### GOAL OF THE EXERCISE
Please take the lines from the one holding "Краснодар (17, 2203)" through the one holding "Гарантия (111, 5)" in the data below and copy them exactly.

### RECORD EXTRACTS
##########
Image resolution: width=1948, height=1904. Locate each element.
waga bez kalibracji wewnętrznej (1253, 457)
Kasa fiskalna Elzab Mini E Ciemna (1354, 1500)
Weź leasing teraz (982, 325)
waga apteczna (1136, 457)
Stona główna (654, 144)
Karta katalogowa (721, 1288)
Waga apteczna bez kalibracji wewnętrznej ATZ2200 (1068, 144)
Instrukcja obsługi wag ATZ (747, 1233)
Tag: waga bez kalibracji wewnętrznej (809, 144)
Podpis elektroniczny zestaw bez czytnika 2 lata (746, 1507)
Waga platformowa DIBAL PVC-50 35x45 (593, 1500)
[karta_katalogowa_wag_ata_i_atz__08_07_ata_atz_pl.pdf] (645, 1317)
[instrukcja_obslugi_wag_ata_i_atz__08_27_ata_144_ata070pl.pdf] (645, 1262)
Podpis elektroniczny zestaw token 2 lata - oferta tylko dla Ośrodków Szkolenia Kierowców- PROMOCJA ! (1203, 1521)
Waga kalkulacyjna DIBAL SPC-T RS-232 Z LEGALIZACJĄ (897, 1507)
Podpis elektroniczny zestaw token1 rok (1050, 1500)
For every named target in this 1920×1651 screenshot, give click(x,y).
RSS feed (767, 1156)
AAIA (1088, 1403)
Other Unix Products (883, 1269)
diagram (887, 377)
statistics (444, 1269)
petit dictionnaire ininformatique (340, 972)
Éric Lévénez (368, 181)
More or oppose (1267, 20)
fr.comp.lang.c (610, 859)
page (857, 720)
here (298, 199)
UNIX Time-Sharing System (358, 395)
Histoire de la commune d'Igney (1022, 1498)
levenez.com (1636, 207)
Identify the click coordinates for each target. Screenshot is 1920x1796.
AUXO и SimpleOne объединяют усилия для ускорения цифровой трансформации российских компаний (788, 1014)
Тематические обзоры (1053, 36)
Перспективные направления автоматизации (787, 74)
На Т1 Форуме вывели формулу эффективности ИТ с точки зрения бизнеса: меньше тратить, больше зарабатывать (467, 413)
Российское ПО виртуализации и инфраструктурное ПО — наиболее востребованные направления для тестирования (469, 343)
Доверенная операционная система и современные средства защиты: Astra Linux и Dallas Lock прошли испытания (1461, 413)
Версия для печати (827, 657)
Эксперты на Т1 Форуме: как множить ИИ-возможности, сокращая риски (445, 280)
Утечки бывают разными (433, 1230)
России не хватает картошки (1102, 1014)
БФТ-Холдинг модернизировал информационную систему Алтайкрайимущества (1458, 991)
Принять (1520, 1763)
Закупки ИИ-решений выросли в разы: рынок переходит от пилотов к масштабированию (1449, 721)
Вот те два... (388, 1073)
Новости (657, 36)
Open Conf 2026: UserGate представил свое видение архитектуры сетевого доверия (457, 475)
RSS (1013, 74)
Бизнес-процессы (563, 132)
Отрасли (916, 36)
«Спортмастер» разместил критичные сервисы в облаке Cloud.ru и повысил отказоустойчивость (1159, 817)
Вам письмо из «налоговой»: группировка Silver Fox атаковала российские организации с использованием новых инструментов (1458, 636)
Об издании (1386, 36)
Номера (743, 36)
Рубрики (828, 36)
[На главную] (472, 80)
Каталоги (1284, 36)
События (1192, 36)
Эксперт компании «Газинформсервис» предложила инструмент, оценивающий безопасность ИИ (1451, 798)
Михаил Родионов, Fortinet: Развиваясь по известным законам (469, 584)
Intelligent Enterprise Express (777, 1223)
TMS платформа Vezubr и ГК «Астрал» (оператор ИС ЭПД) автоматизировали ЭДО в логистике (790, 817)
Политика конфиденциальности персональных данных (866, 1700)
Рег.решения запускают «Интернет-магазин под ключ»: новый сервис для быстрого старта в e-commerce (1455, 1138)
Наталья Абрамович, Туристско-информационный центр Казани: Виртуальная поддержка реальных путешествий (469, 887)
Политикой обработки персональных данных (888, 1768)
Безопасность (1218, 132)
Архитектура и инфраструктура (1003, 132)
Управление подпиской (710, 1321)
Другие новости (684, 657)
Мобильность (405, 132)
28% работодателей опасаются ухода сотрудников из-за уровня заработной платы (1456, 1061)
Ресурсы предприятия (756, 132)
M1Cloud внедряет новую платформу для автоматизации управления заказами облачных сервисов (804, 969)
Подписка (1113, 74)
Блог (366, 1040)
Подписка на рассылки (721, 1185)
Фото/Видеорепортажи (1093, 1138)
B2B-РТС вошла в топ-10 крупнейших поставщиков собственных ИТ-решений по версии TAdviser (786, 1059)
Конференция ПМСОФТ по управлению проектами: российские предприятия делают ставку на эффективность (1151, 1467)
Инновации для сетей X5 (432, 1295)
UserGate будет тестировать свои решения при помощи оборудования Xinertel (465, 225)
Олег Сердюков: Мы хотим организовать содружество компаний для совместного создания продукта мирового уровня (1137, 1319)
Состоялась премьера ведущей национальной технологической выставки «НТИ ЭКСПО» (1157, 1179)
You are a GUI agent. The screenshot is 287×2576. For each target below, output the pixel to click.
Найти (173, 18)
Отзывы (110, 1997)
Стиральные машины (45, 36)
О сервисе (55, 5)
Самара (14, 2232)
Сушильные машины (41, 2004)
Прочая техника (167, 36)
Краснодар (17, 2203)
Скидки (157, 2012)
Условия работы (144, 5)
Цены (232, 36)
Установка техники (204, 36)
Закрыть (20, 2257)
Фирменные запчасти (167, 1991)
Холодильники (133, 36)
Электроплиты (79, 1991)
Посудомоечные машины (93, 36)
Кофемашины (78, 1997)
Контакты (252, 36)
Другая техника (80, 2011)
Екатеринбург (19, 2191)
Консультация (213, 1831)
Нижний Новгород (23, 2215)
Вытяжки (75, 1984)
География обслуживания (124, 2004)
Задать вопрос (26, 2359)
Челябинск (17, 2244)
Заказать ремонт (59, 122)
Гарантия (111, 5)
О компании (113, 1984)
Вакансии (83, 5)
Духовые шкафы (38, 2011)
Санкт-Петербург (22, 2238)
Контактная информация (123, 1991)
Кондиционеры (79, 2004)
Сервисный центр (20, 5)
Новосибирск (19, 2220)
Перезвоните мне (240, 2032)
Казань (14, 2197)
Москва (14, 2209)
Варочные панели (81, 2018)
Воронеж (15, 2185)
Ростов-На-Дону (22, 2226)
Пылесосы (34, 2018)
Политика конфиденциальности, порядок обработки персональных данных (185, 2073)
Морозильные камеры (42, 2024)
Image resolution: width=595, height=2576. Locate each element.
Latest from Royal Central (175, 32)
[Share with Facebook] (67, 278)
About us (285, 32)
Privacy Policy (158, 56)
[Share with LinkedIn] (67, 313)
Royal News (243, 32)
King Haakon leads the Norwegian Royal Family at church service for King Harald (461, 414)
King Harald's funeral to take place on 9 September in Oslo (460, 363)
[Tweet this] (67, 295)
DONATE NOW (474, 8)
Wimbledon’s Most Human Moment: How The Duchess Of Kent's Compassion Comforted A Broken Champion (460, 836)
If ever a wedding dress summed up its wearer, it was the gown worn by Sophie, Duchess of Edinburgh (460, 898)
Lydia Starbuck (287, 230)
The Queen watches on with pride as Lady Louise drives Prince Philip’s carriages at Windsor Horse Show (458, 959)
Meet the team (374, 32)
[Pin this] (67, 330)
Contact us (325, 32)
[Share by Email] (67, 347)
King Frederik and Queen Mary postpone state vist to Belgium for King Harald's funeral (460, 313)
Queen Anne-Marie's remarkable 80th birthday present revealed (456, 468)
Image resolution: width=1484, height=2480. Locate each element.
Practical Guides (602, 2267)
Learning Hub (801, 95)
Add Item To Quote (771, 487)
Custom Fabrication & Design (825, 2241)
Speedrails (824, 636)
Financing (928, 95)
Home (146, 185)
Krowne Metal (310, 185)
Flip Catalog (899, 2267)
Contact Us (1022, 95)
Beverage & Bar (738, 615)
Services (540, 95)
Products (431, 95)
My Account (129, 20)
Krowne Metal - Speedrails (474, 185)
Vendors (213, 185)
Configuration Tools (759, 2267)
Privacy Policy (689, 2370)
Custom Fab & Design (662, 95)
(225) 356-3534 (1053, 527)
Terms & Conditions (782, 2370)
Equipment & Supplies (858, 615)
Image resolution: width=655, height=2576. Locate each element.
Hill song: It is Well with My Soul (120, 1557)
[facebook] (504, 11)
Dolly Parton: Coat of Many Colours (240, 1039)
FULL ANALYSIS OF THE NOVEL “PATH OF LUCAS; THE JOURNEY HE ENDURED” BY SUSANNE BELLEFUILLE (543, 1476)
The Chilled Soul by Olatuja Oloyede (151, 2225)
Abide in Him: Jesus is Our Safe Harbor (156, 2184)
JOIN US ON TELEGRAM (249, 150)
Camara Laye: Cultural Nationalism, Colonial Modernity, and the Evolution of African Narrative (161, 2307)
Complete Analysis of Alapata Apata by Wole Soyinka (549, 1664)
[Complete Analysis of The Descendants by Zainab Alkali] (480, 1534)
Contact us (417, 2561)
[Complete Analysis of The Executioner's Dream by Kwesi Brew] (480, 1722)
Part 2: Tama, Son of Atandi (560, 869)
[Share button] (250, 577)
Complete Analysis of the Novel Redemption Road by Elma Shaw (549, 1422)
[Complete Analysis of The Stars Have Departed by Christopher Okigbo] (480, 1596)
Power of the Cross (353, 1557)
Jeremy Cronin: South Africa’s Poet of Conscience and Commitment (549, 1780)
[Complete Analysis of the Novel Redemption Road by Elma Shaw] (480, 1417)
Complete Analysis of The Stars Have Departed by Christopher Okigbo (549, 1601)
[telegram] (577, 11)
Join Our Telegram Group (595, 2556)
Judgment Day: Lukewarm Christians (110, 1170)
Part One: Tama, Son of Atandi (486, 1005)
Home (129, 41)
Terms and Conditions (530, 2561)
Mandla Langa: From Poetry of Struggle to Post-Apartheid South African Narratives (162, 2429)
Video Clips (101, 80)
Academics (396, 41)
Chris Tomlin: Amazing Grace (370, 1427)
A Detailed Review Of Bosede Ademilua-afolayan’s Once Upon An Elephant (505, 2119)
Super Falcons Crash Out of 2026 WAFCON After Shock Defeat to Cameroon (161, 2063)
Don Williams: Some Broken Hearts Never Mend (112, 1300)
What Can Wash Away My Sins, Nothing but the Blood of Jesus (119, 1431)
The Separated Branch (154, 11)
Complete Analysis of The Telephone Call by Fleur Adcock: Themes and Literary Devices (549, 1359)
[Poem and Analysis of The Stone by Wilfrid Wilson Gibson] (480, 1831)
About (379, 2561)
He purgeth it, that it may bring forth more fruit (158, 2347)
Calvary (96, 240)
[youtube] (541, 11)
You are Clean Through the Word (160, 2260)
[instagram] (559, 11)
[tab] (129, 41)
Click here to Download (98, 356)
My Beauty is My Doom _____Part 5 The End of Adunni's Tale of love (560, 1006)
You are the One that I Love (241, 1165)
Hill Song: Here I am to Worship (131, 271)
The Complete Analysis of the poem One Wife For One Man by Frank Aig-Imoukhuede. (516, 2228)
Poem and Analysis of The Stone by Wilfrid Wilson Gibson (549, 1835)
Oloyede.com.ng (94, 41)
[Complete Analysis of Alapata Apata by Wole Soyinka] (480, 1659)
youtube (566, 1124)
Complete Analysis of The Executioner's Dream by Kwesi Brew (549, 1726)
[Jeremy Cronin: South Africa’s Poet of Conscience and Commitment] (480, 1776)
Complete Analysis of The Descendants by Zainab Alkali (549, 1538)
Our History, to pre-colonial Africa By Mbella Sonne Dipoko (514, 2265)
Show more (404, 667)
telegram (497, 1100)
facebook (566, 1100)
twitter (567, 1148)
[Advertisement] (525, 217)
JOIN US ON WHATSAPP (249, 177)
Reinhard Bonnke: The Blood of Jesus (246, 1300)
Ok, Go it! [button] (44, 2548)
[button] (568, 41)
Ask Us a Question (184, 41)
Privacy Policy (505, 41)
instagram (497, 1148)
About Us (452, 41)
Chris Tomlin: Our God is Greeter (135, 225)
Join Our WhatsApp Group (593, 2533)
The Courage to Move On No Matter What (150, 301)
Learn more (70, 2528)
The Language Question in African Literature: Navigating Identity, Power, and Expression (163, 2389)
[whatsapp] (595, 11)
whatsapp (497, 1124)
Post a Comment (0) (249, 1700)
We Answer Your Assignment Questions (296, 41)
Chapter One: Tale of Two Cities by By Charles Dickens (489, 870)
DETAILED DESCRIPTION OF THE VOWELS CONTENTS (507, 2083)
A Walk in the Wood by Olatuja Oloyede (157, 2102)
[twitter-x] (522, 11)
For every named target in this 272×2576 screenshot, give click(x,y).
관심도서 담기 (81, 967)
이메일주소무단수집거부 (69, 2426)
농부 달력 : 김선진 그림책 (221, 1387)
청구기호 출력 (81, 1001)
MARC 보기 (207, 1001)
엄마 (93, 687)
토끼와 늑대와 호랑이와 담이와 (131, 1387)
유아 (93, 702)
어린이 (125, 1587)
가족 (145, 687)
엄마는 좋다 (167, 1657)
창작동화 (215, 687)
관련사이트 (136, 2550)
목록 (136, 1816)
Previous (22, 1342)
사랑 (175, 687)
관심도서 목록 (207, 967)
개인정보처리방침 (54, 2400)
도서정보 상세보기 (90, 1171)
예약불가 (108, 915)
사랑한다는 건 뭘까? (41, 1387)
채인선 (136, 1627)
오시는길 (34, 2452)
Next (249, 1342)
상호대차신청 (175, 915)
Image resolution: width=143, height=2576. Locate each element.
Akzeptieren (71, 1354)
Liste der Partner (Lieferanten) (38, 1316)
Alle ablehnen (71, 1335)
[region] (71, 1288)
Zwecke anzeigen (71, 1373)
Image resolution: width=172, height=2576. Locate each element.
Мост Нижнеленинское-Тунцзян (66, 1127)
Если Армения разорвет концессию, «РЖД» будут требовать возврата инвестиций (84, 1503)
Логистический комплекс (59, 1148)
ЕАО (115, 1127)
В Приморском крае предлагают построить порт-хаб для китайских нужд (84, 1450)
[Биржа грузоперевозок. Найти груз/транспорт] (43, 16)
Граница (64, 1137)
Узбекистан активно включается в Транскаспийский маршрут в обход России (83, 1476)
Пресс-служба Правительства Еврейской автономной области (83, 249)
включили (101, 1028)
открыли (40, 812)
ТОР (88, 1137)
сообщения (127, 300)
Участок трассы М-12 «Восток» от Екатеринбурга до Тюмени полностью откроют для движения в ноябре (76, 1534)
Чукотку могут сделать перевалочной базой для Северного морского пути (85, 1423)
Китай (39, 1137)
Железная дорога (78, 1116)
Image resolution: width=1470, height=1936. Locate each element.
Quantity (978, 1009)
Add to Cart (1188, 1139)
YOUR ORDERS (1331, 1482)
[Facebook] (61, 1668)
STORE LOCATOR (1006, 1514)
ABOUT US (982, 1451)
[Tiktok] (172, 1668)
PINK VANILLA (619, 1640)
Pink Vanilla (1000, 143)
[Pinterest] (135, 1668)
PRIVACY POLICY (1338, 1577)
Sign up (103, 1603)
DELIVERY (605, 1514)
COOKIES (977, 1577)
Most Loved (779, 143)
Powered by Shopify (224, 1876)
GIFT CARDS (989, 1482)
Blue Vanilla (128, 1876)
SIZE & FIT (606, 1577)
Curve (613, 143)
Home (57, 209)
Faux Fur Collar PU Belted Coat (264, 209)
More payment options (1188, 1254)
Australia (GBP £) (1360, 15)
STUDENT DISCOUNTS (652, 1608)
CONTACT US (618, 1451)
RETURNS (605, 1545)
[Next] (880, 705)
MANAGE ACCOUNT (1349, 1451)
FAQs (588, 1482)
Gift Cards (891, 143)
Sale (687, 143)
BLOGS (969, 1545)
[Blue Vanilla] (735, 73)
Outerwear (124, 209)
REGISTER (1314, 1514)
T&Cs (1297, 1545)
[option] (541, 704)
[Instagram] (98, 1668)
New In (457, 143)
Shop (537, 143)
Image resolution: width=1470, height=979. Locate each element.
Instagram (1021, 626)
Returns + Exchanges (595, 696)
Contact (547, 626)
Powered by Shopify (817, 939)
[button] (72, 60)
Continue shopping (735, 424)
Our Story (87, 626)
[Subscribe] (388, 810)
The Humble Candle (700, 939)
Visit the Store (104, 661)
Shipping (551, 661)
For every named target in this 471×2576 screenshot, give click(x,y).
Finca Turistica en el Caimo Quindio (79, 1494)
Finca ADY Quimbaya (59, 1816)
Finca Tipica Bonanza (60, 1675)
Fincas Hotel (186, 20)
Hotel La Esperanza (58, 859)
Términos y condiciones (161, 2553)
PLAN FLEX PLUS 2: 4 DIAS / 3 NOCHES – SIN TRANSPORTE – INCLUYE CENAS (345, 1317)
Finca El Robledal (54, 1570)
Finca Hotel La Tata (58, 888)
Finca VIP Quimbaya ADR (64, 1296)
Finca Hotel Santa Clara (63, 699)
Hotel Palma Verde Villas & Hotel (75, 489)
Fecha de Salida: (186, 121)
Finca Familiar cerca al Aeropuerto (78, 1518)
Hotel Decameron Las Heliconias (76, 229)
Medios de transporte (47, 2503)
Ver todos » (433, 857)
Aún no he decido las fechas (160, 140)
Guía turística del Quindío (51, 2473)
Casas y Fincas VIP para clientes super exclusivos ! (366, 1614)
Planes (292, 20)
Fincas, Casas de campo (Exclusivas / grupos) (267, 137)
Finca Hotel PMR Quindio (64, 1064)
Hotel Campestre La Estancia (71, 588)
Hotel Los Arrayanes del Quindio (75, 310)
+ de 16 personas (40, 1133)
##########
### TASK RESULT
Краснодар (17, 2203)
Скидки (157, 2012)
Условия работы (144, 5)
Цены (232, 36)
Установка техники (204, 36)
Закрыть (20, 2257)
Фирменные запчасти (167, 1991)
Холодильники (133, 36)
Электроплиты (79, 1991)
Посудомоечные машины (93, 36)
Кофемашины (78, 1997)
Контакты (252, 36)
Другая техника (80, 2011)
Екатеринбург (19, 2191)
Консультация (213, 1831)
Нижний Новгород (23, 2215)
Вытяжки (75, 1984)
География обслуживания (124, 2004)
Задать вопрос (26, 2359)
Челябинск (17, 2244)
Заказать ремонт (59, 122)
Гарантия (111, 5)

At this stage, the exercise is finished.